Share, , Google Plus, Pinterest,

Print

Posted in:

Linux Cluster Part 1 – Install Corosync and Pacemaker on CentOS 6

I have been using Linux Cluster Engine called Corosync and Linux Cluster Resource Manager called Pacemaker for a while now and must say i am very satisfied with it. Corosync and Pacemaker combined can turn your Linux boxes into a Linux High Availability Cluster.

Corosync and Pacemaker Linux Cluster of course supports both Active/Passive and Active/Active modes on multi-nodes!
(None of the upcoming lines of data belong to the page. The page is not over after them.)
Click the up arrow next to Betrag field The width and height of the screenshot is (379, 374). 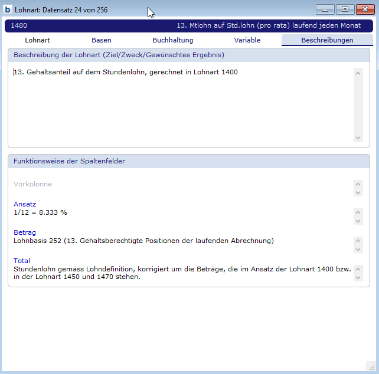(358, 241)
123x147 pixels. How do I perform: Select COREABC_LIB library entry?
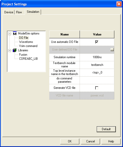28,59
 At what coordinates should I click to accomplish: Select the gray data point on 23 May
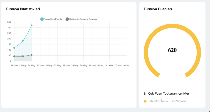point(23,56)
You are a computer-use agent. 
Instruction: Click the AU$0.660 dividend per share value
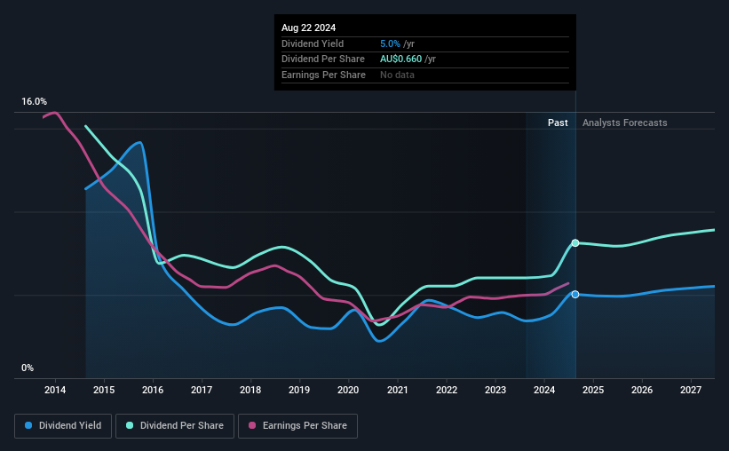(x=400, y=59)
Linux Cluster (source: clusterlabs.org)
Linux Cluster (source: clusterlabs.org)

This is the first part of my “Linux Cluster” posts:

Corosync

Corosync is an open source Cluster Engine. It is actually a Communication System that enables two or more Linux Cluster nodes to transfer information between them. Corosync is constantly listening on configured port number where Linux Cluster nodes are sending information. Corosync Communication System enables all of the nodes to know the exact state of each other at all time. In case one of the Linux Cluster nodes fails this information will be immediately transferred to other still exsisting Linux Cluster nodes.

Pacemaker

Pacemaker is an open source high availability Resource Manager. As the name says, Pacemaker manages resources. Pacemaker enables detection and recovery of application and machine failures. Pacemaker holds the configuration of all Resources Linux Cluster will manage as also all relations between the Machines and Resources. In case one of the Linux Cluster nodes fails Pacemaker will detect this and start configured Resources on one of the othe available Linux Cluster nodes.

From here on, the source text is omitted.